AUFGABE
Schreib bitte die Zeilen ohne jede Änderung ab, von der Zeile mit „The image size“ bis einschließlich der Zeile mit „the icon next“. Lass die Bilder dabei weg.

AUFGABENMATERIAL
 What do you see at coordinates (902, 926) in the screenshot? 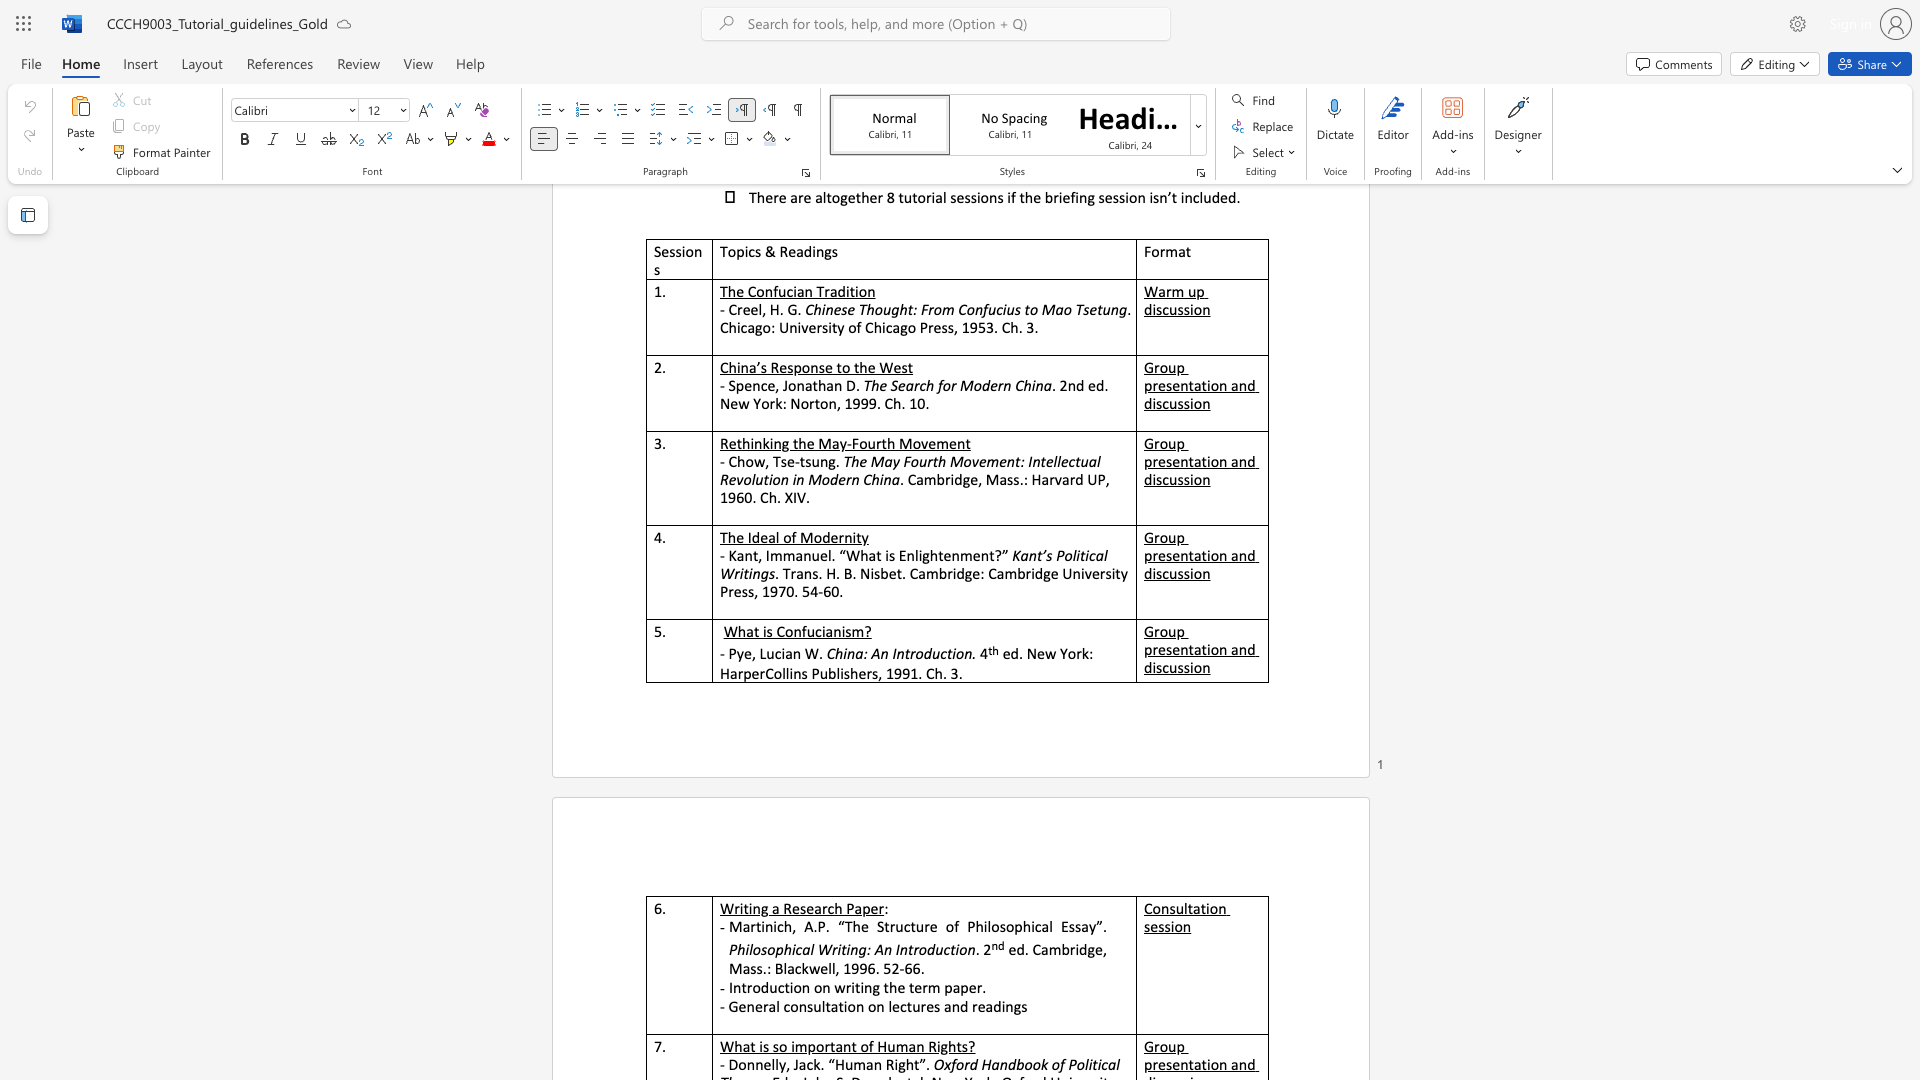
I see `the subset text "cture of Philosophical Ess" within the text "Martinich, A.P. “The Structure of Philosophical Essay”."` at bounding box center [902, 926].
---
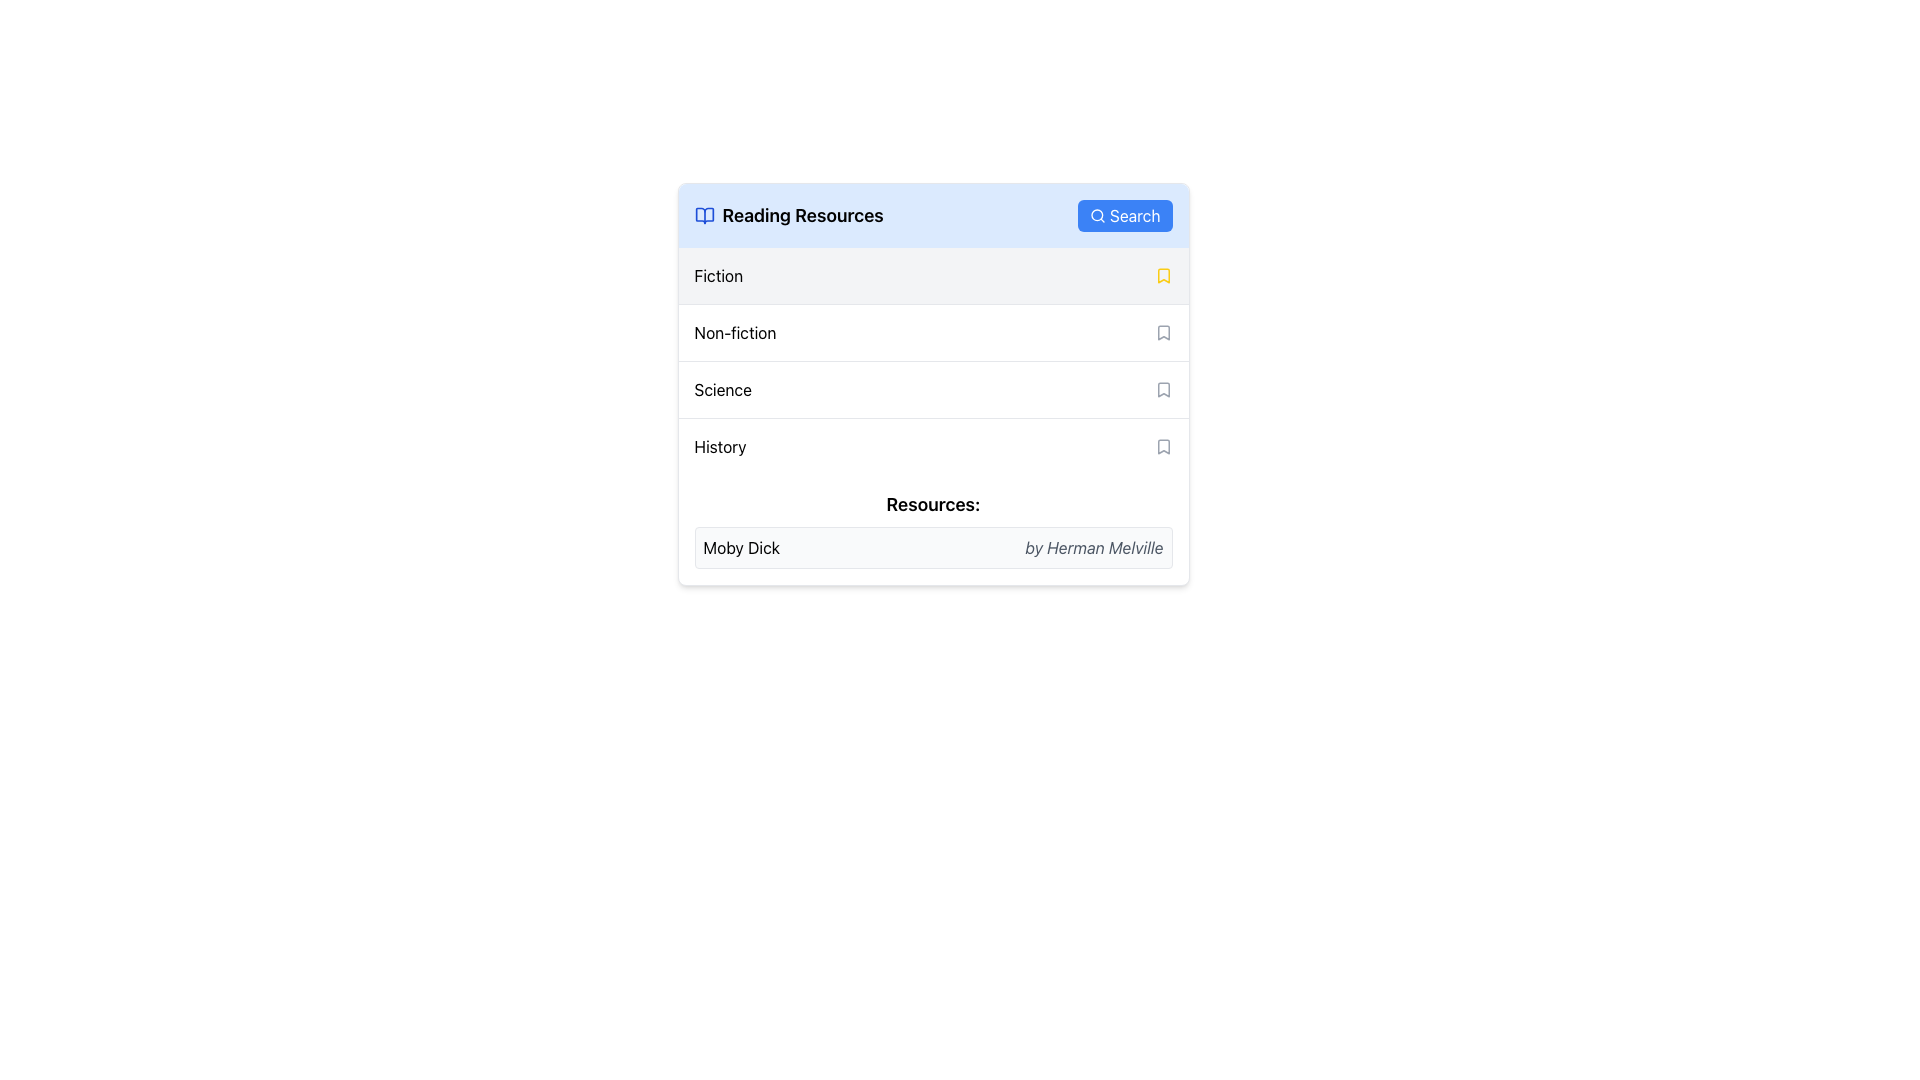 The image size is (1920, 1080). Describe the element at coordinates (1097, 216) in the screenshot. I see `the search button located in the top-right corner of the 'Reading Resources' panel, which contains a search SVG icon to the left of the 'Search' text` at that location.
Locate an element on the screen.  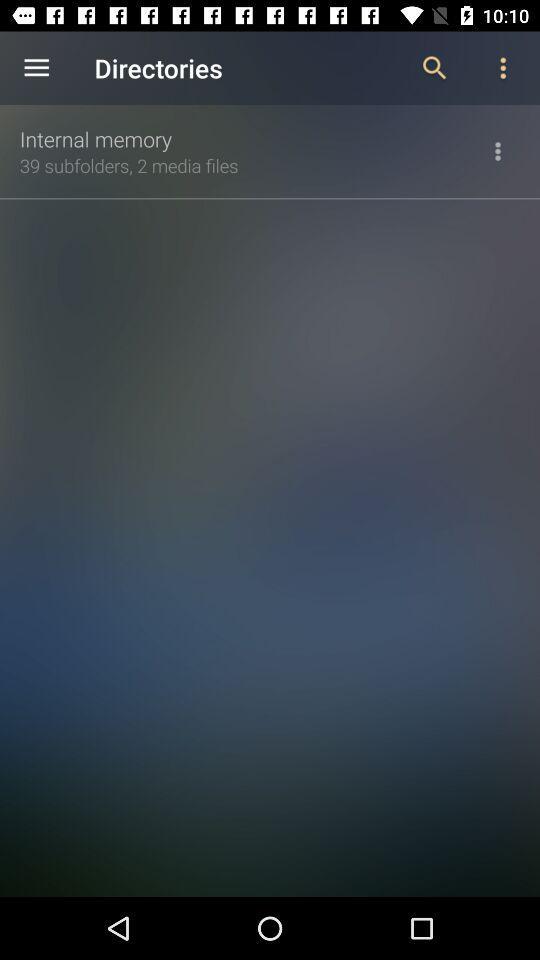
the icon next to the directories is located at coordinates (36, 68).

RICHTIGE ANTWORT
 The image size is (1920, 1080). Describe the element at coordinates (1097, 216) in the screenshot. I see `the search button located in the top-right corner of the 'Reading Resources' panel, which contains a search SVG icon to the left of the 'Search' text` at that location.
Locate an element on the screen.  
the icon next to the directories is located at coordinates (36, 68).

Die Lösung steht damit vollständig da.